Двор во всю ширину ровно зарос густой травой: по-домашнему, сладко пахнет ромашка, как тот нехитрый чай, который когда-то заваривала Толина мать в горшке, прикрытом черепком. Три таких горшка — на кольях забора, перед кухонным окном. Дверь в сенцы еще закрыта, но у порога на траве уже крякает и настойчиво кланяется хате вечно голодная нахальная орава уток. Они то льстиво бормочут, как мелкий, широко разлившийся по камешкам ручей, ожидая, что вот-вот выйдет на порог хозяйка с решетом или ведром, то нетерпеливо орут злобными, негодующими голосами.
Более мирно ведут себя куры. Петух — тот и вовсе перебрался на островок между двух рукавов речки и расхаживает там в компании трех хохлаток, как видно самых преданных и смелых.
«И как он переправился туда через реку?» — мелькает у Толи мысль.

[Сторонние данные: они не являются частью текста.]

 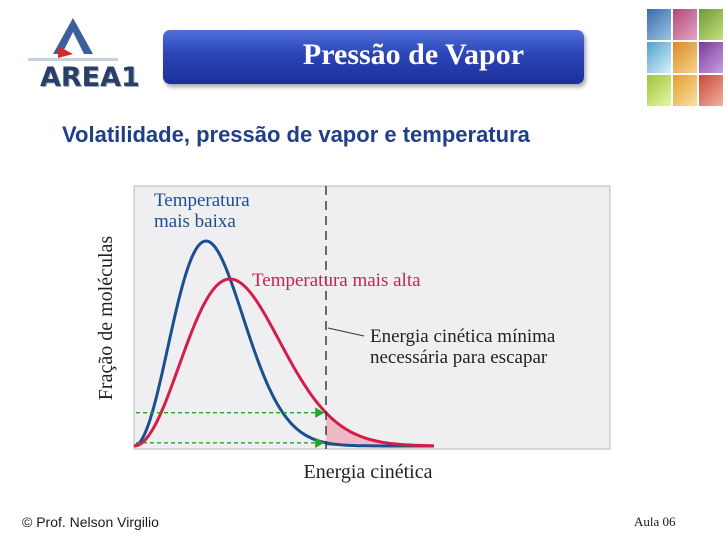 What do you see at coordinates (368, 472) in the screenshot?
I see `x-axis-label: Energia cinética` at bounding box center [368, 472].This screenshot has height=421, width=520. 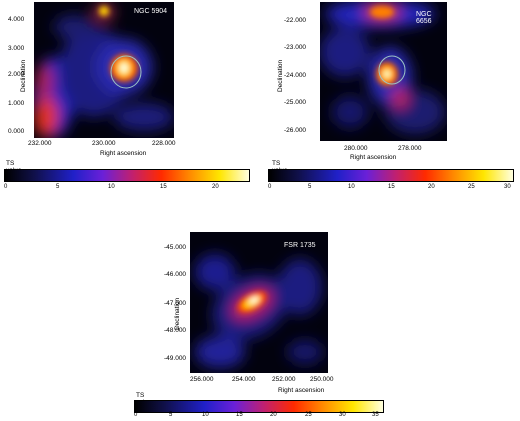 I want to click on y-tick: -26.000, so click(x=296, y=130).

Островок на реке — небольшой, заросший высокой ядовитой крапивой и густым, как живая изгородь, ветвистым репейником с малиновыми шишками цветов. Слева к самой воде спускаются аир и красный трубняк, лучший материал для детских «насосов», справа — мокрый песок, на котором виден белый и серый пух, чуть тронутый росой, и следы утиных лапок. Там же лежит старая, забытая богом колода, которую никакой топор не берет.